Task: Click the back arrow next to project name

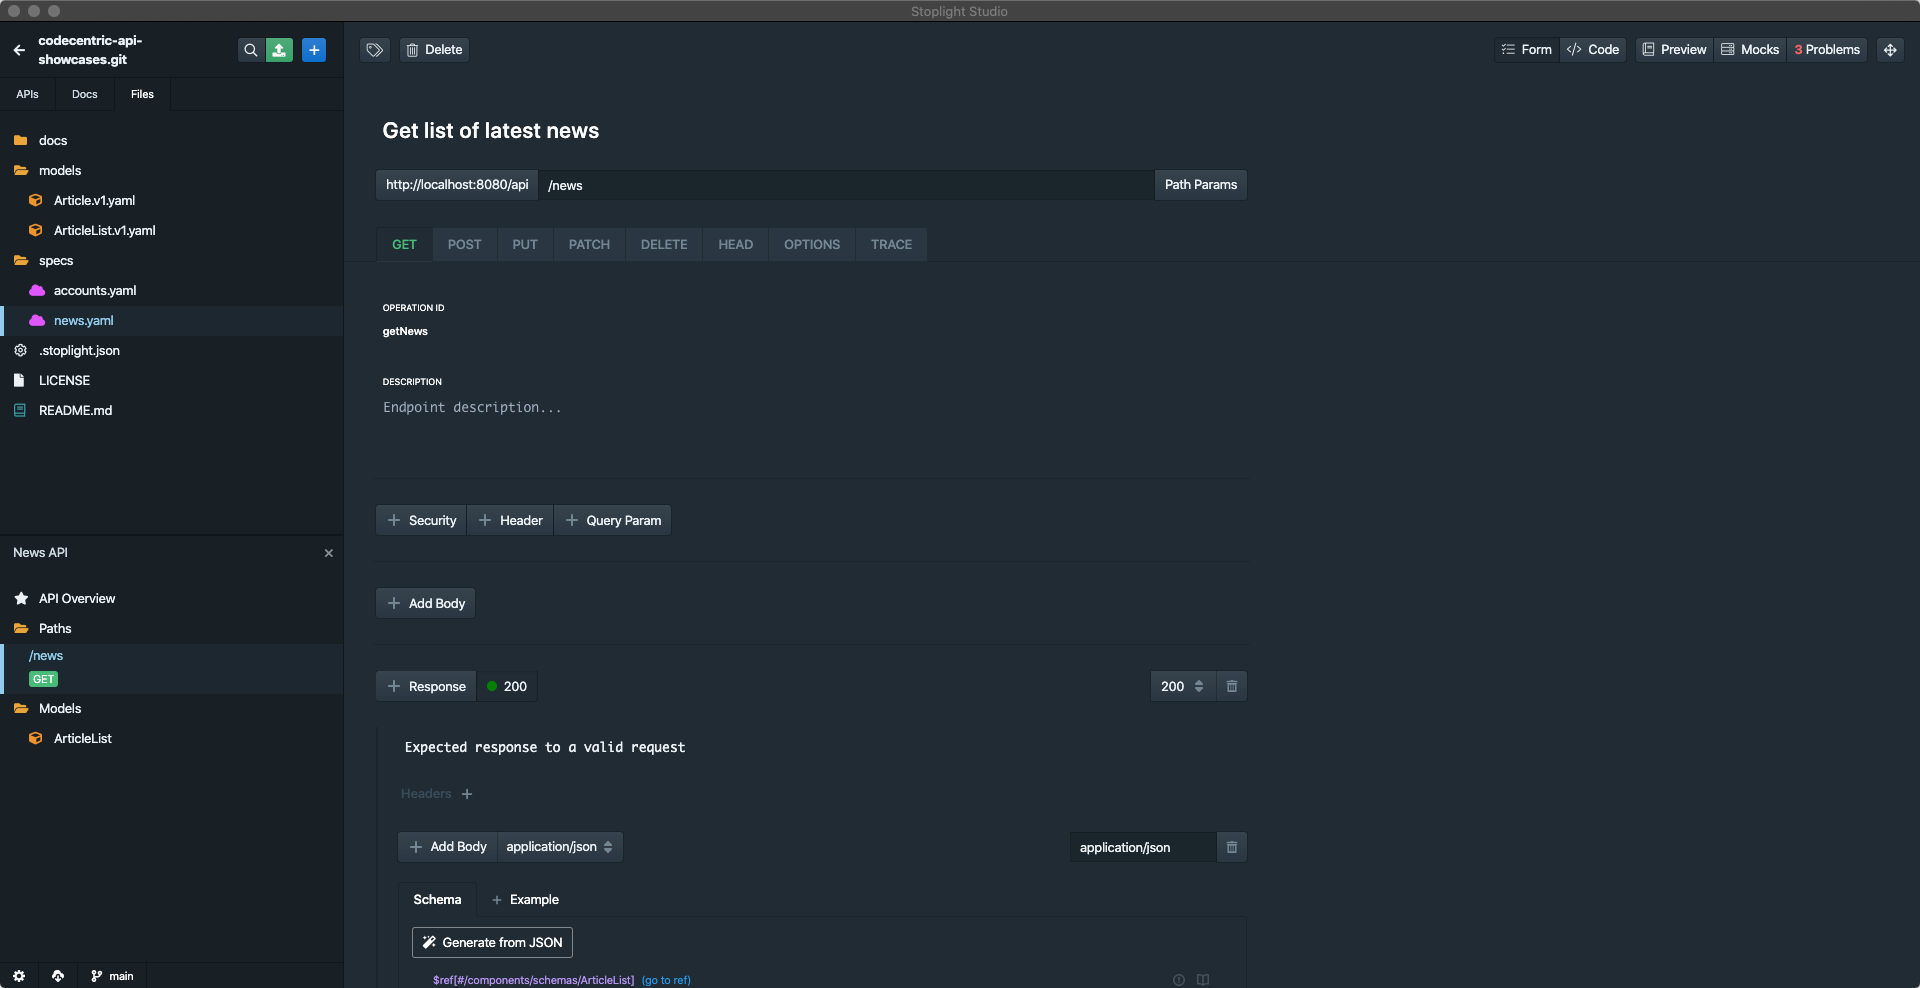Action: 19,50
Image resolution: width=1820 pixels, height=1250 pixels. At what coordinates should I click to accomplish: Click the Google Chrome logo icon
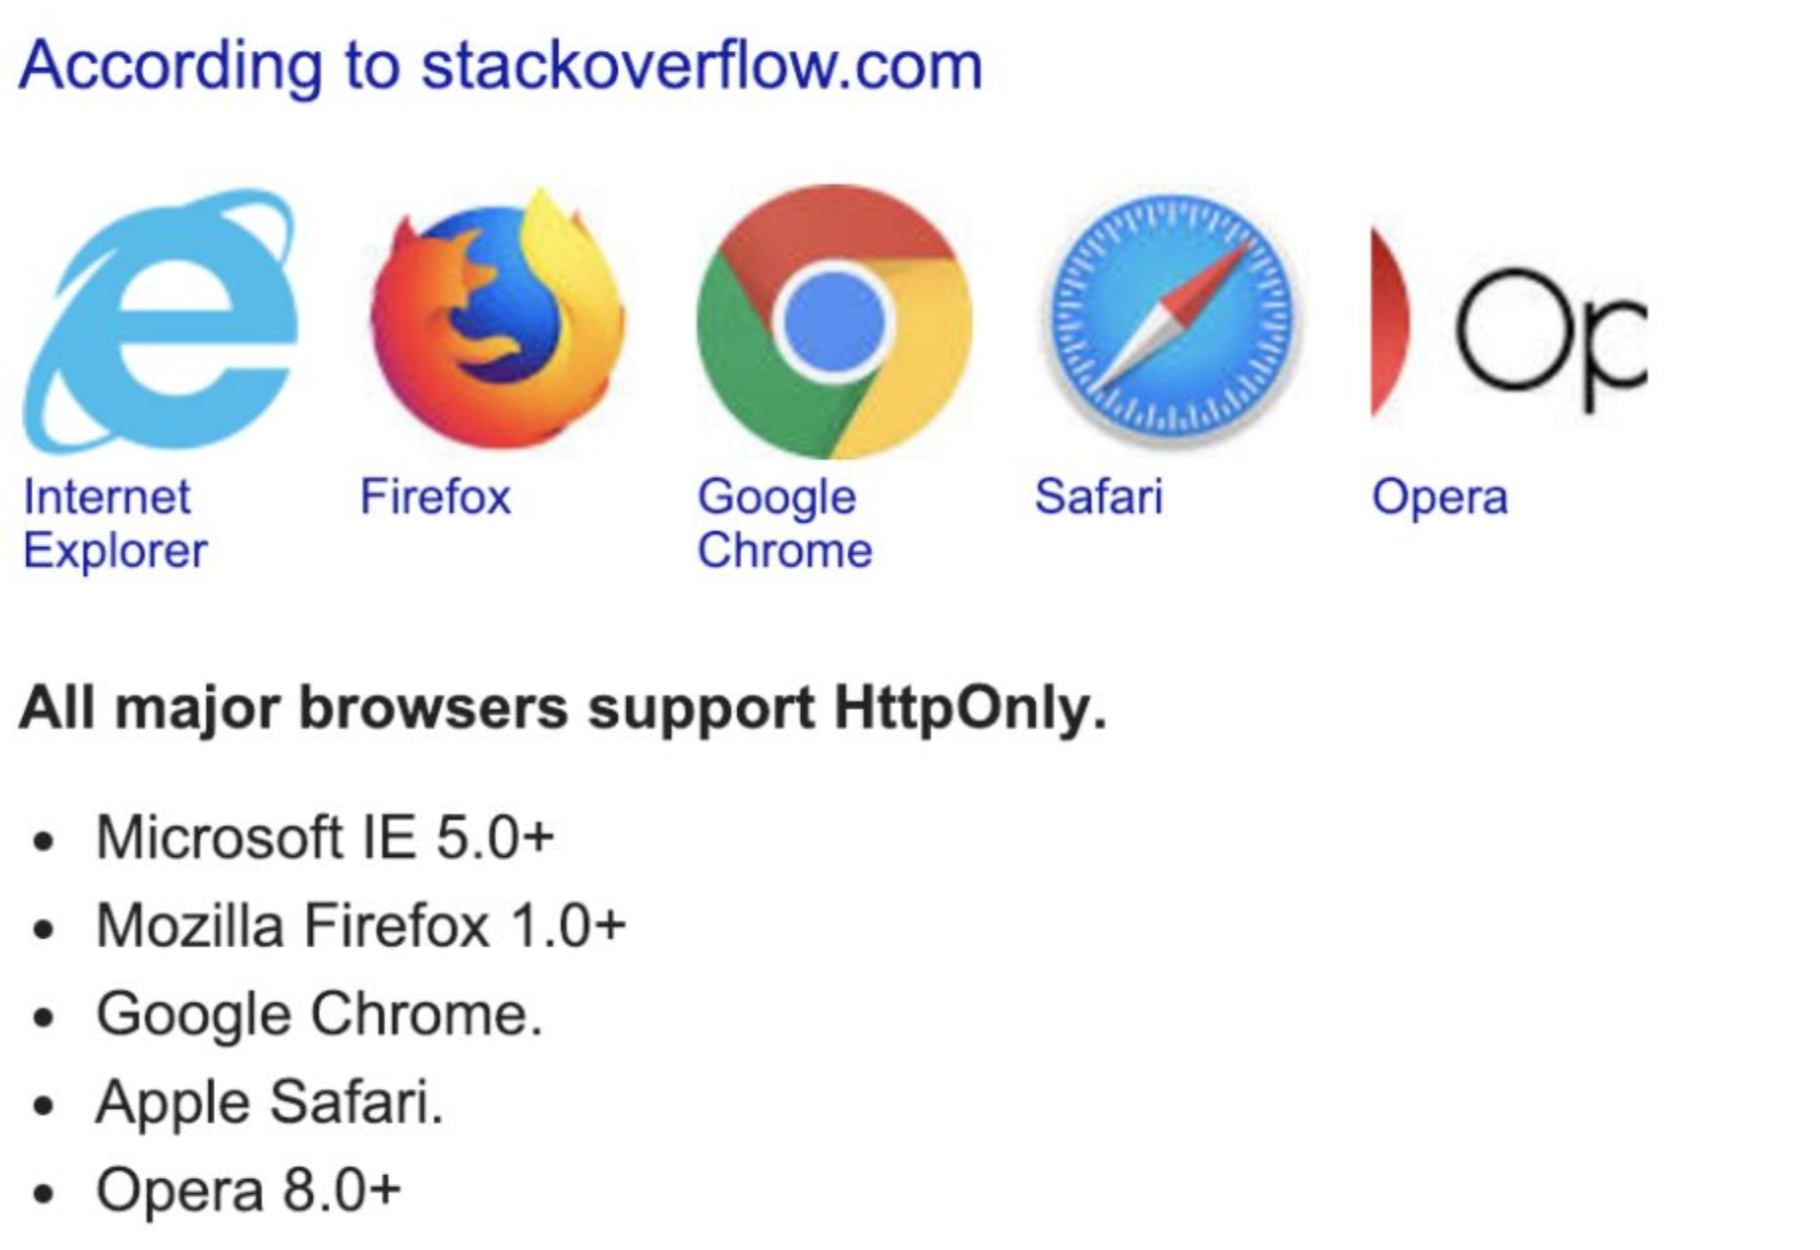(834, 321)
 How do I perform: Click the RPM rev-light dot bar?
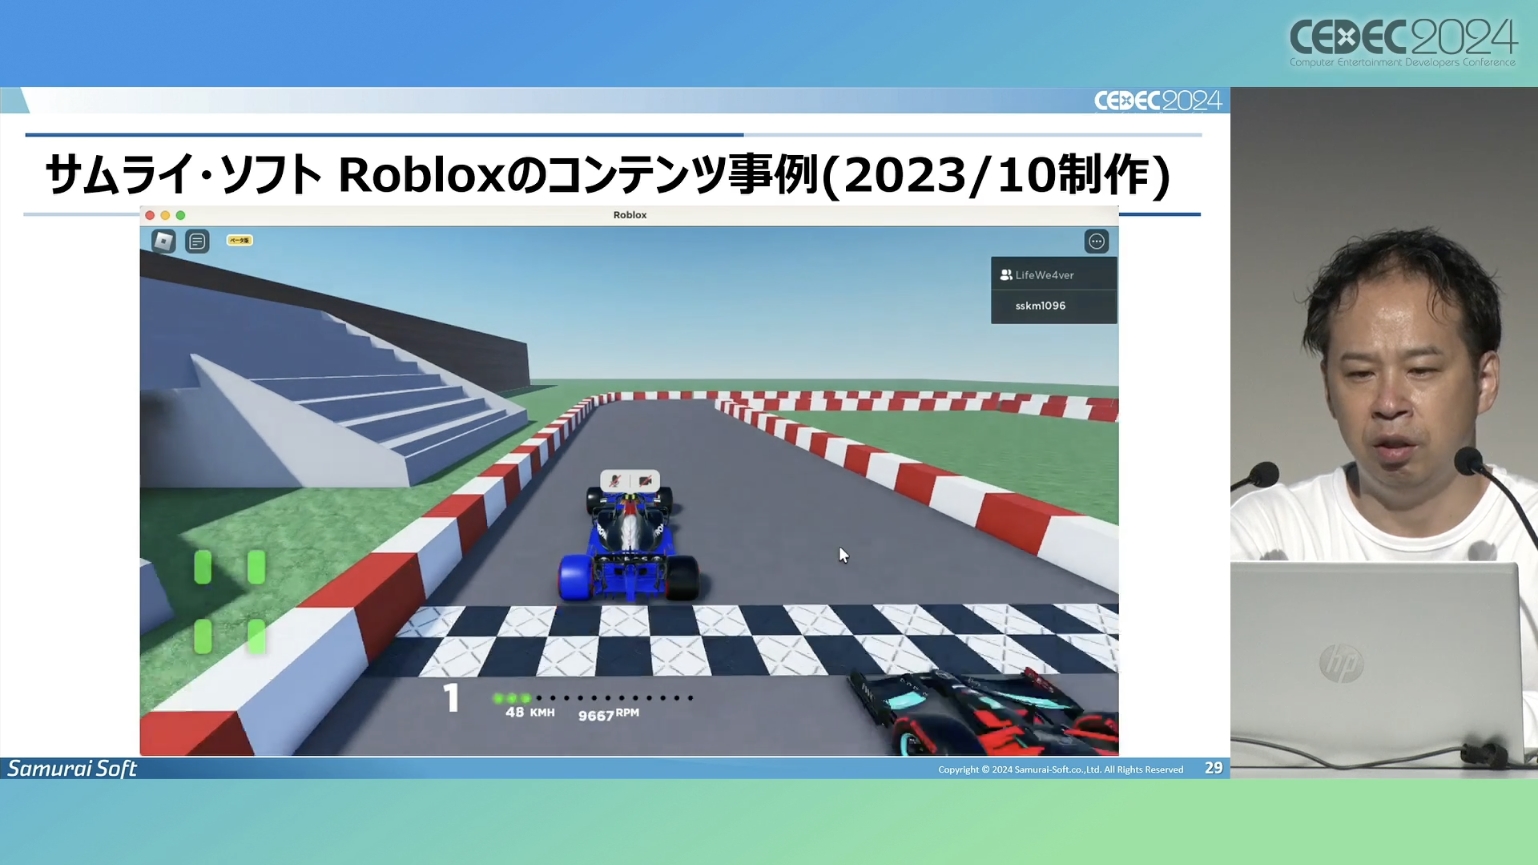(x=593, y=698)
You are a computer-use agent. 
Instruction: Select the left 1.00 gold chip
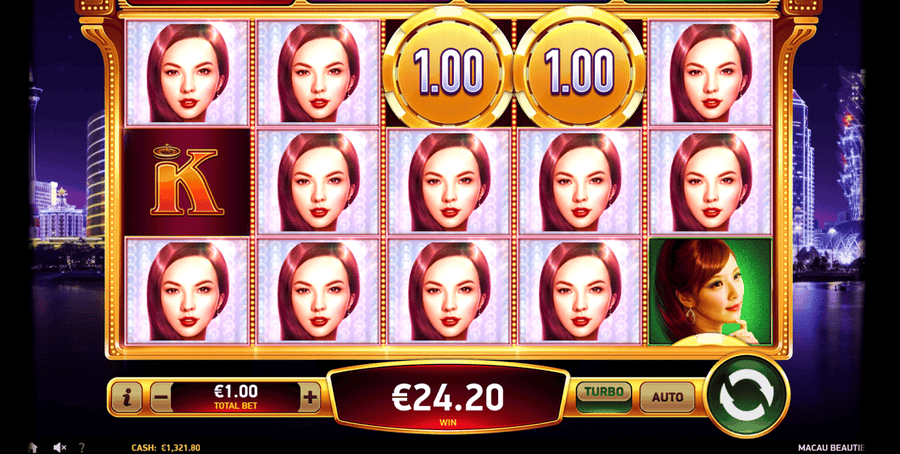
■ ■ ■ ■
Required work: Omit all pictures and write out, exactly, only the lines from the line containing "You are a computer-use agent." through the last line of the entries above.

The answer:
You are a computer-use agent. 
Instruction: Select the left 1.00 gold chip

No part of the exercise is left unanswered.